Look below and pull out each line with the word "time".

(DATA FOR THIS EXERCISE begins)

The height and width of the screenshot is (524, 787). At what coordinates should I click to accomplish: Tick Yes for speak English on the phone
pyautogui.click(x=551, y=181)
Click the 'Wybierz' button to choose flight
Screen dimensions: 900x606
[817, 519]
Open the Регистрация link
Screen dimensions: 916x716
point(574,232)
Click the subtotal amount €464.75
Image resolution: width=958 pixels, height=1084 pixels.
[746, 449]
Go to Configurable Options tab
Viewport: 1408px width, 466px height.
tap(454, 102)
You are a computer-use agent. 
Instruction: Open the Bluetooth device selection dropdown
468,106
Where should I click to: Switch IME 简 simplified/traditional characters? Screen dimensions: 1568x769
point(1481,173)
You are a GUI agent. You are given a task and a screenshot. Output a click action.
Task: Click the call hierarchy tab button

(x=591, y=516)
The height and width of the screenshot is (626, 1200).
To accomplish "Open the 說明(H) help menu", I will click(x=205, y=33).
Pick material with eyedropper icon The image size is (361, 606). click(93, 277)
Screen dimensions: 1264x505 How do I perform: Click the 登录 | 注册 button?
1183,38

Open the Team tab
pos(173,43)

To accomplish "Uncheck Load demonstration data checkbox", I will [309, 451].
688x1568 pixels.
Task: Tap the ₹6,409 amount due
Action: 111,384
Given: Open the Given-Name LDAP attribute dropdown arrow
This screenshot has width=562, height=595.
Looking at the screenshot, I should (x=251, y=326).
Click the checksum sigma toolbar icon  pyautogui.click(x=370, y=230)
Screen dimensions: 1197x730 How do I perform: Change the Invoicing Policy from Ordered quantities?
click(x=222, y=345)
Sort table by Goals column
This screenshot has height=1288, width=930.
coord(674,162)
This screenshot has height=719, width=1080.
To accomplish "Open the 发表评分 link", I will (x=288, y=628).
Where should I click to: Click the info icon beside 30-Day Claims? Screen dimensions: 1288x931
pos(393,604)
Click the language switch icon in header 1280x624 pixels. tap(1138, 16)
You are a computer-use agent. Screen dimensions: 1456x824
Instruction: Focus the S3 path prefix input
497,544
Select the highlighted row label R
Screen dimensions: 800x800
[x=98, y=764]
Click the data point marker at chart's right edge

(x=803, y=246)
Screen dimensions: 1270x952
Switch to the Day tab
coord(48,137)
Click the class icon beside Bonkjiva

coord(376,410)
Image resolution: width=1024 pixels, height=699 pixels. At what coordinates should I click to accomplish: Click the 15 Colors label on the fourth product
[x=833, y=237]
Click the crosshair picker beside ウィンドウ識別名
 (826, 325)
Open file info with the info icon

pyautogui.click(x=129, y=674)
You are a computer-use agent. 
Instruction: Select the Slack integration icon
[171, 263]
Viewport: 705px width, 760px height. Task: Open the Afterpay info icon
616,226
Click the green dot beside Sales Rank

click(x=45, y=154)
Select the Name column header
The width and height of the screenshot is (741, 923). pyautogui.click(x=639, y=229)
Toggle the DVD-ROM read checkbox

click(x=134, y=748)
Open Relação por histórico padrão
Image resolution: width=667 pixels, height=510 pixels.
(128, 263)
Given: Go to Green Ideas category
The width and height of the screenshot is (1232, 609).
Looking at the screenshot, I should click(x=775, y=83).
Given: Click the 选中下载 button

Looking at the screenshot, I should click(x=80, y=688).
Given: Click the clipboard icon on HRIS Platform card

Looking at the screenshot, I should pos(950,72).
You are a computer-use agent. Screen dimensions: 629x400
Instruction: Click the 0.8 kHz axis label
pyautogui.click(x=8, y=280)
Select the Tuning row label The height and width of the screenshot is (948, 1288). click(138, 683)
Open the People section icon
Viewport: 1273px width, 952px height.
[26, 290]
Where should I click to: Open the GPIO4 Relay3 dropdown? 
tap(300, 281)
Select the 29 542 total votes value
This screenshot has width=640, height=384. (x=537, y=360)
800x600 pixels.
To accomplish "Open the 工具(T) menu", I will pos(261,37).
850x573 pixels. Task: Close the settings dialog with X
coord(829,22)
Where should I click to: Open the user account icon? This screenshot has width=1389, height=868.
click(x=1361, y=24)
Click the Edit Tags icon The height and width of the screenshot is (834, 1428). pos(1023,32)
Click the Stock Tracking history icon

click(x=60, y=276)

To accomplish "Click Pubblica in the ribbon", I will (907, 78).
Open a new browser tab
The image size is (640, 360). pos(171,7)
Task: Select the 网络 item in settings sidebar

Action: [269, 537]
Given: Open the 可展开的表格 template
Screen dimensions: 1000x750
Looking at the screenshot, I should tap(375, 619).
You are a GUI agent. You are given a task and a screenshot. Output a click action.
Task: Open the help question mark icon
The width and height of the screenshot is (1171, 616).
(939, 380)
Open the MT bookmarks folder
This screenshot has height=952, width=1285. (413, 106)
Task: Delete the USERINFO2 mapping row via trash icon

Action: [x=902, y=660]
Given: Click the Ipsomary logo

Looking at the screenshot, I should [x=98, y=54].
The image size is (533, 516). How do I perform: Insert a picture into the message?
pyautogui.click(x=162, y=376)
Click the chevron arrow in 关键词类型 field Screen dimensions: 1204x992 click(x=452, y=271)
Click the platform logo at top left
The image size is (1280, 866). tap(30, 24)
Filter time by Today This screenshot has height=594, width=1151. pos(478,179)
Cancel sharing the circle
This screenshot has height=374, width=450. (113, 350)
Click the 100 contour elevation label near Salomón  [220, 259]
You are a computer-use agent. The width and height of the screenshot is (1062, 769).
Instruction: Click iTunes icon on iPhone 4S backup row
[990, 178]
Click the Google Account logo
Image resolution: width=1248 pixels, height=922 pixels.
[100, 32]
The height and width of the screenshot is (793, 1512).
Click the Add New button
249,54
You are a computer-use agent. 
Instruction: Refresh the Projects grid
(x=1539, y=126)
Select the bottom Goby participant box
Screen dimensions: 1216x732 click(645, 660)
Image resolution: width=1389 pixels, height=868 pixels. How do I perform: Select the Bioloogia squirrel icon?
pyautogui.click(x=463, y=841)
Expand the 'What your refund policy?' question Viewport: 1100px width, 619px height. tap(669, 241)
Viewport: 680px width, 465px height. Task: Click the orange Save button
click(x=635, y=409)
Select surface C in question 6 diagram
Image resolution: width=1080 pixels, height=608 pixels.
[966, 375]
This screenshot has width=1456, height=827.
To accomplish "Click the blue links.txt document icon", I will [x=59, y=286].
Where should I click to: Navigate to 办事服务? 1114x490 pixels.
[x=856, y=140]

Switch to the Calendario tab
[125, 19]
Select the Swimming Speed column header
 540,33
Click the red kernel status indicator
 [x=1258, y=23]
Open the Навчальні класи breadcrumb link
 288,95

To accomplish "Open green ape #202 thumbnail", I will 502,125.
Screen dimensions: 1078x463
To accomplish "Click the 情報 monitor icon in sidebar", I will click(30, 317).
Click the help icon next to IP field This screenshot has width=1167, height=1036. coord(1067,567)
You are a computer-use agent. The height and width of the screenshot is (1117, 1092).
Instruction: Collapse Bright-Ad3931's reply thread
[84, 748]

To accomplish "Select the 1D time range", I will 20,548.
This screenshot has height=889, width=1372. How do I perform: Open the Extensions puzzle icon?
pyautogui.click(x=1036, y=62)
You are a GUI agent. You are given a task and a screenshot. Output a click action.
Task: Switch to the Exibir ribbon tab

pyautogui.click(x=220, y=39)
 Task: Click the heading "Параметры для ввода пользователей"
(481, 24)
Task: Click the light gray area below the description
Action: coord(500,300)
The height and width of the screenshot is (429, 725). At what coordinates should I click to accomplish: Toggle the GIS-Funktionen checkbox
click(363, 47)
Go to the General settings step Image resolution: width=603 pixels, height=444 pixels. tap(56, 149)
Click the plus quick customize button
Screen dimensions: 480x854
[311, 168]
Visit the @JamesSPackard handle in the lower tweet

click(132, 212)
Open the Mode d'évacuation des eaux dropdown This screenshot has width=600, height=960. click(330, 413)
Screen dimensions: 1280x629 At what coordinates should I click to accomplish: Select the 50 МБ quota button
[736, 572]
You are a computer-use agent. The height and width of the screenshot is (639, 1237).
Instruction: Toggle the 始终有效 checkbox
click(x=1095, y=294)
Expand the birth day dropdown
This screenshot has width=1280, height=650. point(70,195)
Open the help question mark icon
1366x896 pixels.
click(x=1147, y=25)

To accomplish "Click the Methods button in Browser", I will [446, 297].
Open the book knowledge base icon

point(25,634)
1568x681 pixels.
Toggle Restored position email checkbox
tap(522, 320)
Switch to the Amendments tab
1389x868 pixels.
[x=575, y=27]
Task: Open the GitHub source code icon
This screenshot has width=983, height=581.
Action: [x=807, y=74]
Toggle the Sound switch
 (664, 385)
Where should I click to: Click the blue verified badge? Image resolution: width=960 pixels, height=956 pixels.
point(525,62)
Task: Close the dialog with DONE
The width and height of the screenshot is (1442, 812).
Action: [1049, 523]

(DATA FOR THIS EXERCISE ends)

ANSWER SECTION.
Filter time by Today This screenshot has height=594, width=1151. pos(478,179)
To accomplish "Select the 1D time range", I will 20,548.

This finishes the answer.